Home office regulation weakens social partnership


BDA AGENDA 02/21 | TOPIC OF THE WEEK

Berlin, 20 January 2021: The decision by the Federal Chancellor and the Minister Presidents of the federal states to introduce a compulsory ordinance on the introduction of home office and the draft ordinance presented by the Federal Minister of Labour Heil are not a good sign for the social partnership in Germany. It does not go together to celebrate the social partnership in Sunday speeches and to deprive it of its business basis in everyday business.

Only last Friday, the President of the German Employers' Association, Dr. Dulger, the Chairman of the German Trade Union Confederation, Rainer Hoffmann, as well as the Federal President, Frank Walter Steinmeier, announced a joint declaration on home office. The aim of this agreement is to enable the use of mobile working through company and individual agreements where this is possible for operational reasons and desired by employees. In this way, employers (and trade unions) are once again making a contribution to guiding the Federal Republic through the shoals resulting from the pandemic under difficult conditions.

In his speech, the Federal President rightly and emphatically emphasised that social partnership is proving its worth even and especially in this difficult situation, which has already lasted almost twelve months. Since the beginning of spring 2020, companies, works councils and employees have been doing a great deal to keep the consequences of the pandemic at bay. The goal of all remains and must remain to combine a high level of value creation with a high level of health protection and safety. It is no exaggeration to emphasise time and again that there is almost nowhere else as safe as in the workplace.

This statement apparently does not bother the Federal Minister of Labour. On the basis of the Occupational Health and Safety Act, he wants to issue an ordinance obliging employers to allow their employees to perform mobile work in their homes. This form of mobile work is to be made possible whenever there are no compelling operational reasons to the contrary. This is almost unique in labour law. The state obliges the employer to offer mobile work to employees selected by the state. The employee, on the other hand, decides at his or her own discretion whether to accept this "offer".

It is true that this regulation does not give the employee a direct, independent right to home office. However, the right of the authority to instruct the employer accordingly encroaches deeply on the core of the employer's right of direction.
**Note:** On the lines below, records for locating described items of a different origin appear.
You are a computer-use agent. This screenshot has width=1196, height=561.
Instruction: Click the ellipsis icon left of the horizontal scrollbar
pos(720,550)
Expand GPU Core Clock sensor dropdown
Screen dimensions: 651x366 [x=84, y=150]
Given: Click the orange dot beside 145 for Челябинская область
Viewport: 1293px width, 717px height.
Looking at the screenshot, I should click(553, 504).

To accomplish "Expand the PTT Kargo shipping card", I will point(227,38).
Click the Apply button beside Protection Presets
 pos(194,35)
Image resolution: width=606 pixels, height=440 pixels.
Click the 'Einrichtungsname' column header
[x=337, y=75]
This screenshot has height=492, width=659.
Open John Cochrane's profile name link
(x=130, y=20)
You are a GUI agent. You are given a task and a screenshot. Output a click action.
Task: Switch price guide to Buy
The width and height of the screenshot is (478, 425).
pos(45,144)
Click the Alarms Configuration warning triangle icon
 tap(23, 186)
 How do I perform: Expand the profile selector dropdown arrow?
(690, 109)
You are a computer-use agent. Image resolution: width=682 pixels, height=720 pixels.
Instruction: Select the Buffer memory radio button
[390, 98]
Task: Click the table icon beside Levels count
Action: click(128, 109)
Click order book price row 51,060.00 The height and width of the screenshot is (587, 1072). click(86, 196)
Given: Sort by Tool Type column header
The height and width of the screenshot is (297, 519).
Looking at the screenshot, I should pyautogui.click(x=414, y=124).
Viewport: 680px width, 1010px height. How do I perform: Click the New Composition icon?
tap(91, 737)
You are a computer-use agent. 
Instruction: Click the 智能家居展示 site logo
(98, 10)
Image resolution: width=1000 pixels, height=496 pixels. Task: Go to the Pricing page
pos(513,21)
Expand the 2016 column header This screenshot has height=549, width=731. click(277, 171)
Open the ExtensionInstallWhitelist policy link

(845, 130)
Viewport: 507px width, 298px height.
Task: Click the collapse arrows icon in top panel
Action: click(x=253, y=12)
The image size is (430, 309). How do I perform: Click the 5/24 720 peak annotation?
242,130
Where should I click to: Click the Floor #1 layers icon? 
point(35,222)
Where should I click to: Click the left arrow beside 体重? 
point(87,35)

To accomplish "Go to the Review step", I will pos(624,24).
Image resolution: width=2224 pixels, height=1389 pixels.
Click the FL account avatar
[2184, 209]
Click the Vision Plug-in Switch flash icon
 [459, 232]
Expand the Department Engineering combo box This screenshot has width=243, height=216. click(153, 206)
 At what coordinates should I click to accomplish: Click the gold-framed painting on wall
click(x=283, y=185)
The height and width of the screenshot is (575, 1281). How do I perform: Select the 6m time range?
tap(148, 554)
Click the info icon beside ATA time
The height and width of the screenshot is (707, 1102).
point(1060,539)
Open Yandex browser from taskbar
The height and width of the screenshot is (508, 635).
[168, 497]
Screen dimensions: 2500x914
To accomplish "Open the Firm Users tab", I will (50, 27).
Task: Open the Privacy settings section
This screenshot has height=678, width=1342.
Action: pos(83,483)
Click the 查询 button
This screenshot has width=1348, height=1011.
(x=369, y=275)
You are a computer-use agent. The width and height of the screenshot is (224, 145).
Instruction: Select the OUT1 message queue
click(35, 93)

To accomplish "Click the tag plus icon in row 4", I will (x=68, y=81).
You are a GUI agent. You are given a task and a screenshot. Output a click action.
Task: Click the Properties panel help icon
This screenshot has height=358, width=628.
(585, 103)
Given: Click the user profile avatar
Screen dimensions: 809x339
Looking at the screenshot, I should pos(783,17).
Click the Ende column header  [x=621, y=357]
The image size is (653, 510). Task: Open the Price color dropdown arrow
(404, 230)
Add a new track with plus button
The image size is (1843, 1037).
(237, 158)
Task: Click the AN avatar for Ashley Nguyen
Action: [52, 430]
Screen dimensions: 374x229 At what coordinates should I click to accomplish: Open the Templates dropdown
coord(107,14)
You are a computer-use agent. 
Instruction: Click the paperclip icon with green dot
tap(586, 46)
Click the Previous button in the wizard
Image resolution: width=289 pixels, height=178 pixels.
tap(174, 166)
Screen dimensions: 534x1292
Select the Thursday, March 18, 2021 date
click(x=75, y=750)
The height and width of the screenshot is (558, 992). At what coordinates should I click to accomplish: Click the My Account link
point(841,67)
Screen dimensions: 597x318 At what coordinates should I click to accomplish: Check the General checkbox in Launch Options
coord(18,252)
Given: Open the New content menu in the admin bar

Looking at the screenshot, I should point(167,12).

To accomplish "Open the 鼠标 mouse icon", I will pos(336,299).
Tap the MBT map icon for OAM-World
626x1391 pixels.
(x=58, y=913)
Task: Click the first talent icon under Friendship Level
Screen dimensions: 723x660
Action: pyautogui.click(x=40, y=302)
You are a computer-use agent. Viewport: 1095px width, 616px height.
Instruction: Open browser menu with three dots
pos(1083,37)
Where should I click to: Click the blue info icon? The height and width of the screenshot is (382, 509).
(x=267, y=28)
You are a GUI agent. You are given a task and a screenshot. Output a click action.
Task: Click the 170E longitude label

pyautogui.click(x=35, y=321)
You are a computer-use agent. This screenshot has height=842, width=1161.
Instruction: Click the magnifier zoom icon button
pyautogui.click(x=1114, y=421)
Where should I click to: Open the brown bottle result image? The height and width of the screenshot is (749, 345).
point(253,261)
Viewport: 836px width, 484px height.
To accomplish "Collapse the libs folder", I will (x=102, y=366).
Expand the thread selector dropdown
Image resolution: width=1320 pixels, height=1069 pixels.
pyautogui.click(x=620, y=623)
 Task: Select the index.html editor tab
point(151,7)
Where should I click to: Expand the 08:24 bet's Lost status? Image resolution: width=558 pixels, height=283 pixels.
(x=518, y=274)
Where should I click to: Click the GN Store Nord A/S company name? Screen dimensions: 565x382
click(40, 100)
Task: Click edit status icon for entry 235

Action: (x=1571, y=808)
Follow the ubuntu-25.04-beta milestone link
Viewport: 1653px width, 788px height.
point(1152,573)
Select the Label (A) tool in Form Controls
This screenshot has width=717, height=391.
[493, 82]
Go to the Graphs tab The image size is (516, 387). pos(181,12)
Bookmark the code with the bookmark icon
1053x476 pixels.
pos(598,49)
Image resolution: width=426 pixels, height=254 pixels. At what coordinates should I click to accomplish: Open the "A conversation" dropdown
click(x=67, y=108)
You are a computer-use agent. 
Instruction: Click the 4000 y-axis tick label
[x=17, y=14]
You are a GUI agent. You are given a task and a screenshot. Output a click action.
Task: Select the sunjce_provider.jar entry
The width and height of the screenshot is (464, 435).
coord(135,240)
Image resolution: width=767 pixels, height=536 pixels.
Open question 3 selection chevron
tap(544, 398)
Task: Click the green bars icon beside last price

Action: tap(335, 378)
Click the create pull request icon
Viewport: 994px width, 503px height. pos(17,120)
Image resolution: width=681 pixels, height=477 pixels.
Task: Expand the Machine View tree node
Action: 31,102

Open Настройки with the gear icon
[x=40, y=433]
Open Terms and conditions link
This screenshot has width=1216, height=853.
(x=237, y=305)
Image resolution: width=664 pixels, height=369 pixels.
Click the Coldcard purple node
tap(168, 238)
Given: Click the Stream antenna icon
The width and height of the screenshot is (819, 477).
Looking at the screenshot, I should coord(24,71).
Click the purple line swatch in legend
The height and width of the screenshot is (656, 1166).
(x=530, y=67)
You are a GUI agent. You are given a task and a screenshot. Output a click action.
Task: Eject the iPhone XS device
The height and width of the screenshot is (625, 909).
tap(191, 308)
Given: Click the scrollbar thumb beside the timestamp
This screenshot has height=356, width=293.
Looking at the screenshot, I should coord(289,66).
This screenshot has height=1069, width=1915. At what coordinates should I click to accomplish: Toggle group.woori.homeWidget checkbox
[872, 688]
The result is that in future a state authority external to the company is to judge when compelling operational reasons stand in the way of mobile working from home. This is particularly noteworthy because, especially in the public sector, employers often offer their employees home offices on a homeopathic basis at best, even though there is a great deal of office work in public administration.

This approach not only raises fundamental questions about the Labour Minister's understanding of working life. Above all, this approach takes the risk of damaging the social partnership. The question quickly arises as to the value of such agreements when one social partner can no longer say with certainty today whether what he signed yesterday will still apply tomorrow.